Broken Daughters

Picking up the shattered glass of fundamentalism

What do I believe?

5 Comments

I receive frequent questions about my faith – from readers, friends, family, everybody who knows my story. Do I believe? What do I believe? My only answer is “I don’t know.” I really don’t.

Sometimes I wish I could just leave it all behind and be an atheist. Enjoy my life for what it is now, be responsible for myself, have my own opinion on things. Sometimes I even am like that. A life with no guilt, no fear of a heavenly punisher just waiting to teach me a lesson or two. No judgement from a being who I don’t even seem to know.

Other days I’m really angry at that being. I’m not an atheist on those days – I know he exists, I know its his fault, everything that goes wrong is his fault. And I want to hurt him. With my words, thoughts, actions. I want to tell him to get out of my life. That I’m not afraid of his stupid hell because Id rather spend my eternal afterlife there than sit next to a violent, punishing wannabe-father who has no other joy in his existence than burning ants and torturing cats.

And then, there are other days again, where I feel like there’s a good chance that he doesn’t exist, that we’re all making this up in our minds to soothe the fear and pain that the knowledge that nothing will ever wait for us after our deaths causes in our minds. The days were I’m longing for a good, heavenly Daddy who waits for me with open arms, cries for me, forgives me all that I have done and will be doing. The Daddy that hugs me and says “It’s all forgotten now, now you’re with me, I never meant this to happen to you.” I wish I could be Daddy’s little girl on those days.

So here, that’s my belief, I guess. I suppose you’re not much smarter now, and neither am I.

 

5 thoughts on “What do I believe?

  1. The various ways you feel about God is very similar to a somewhat famous internet quote (often mis-attributed to Marcus Aurelius):
    “Live a good life. If there are gods and they are just, then they will not care how devout you have been, but will welcome you based on the virtues you have lived by. If there are gods, but unjust, then you should not want to worship them. If there are no gods, then you will be gone, but will have lived a noble life that will live on in the memories of your loved ones.”

  2. One of my favourite pieces of graffiti I ever saw said: “If Jesus is real, he understands.”

    What you describe *sounds* like the things i have heard from a lot of atheists who were raised to be strongly religious. These people generally describe “losing” their belief as a process (often spanning years), with days “forward” and days “back”. The anger seems to fade when they accept, finally, that there is no one to be angry at. (You can still be plenty angry at the institutions, however.)

    Will you end up there? I can’t say. Some people do. Some people end up deistic, or agnostic, or (like my mother) “spiritual but not religious.”

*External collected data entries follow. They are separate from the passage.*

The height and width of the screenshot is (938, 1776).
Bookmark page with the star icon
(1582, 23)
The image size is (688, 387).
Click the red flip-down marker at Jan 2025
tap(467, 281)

    Far more important, I think, is finding peace, happiness, and fulfillment for yourself in your everyday life.

    Er, basically what Jed said.🙂

  3. I think I have some idea of where you are coming from. It has taken me a long time to separate my idea of who God is as my Father from who my dad was. I am still learning who God is, that he is not much at all like my dad was, and I still experience lots of fear from time to time that God will “get” me if I mess up or that he is just looking for things to criticize me about, or that he may even be moody, but he is teaching me gently and slowly that He is the real deal, the Dad who has done everything and will do everything just because He loves me. And he loved me BEFORE I loved Him!

    When a parent sets himself (or herself) up as the GOD of the home, I think it makes it really difficult to have a healthy idea of who the REAL God is, and I also think it is way too much pressure on a dad to keep up that image, robbing his enjoyment of his family. Withholding love from a child in various ways i a terrible form of teaching adn discipline, and I am finding it is not the way God operates, but it is still hard for me to separate the two. I’m sure I will keep learning more and more about who God is for the rest of my life, and I am happy about that.

  4. I just wanted to let you know that your blog – mostly the life story part – is responsible for keeping me up until 12:58 am, which is way past my bedtime🙂 You (and Libby and Melissa) are fascinating reading, thank you for sharing it.

  5. This reminds me of Adam Savage (of Mythbusters!) and his talk at Reason Rally:

    “And finally, I have concluded through careful, empirical analysis and much thought that somebody is looking out for me, keeping track of what I think about things, forgiving me when I do less than I ought, giving me strength to shoot for more than I think I’m capable of. I believe they know everything that I do and think and they still love me and I’ve concluded after careful consideration that this person keeping score is me.”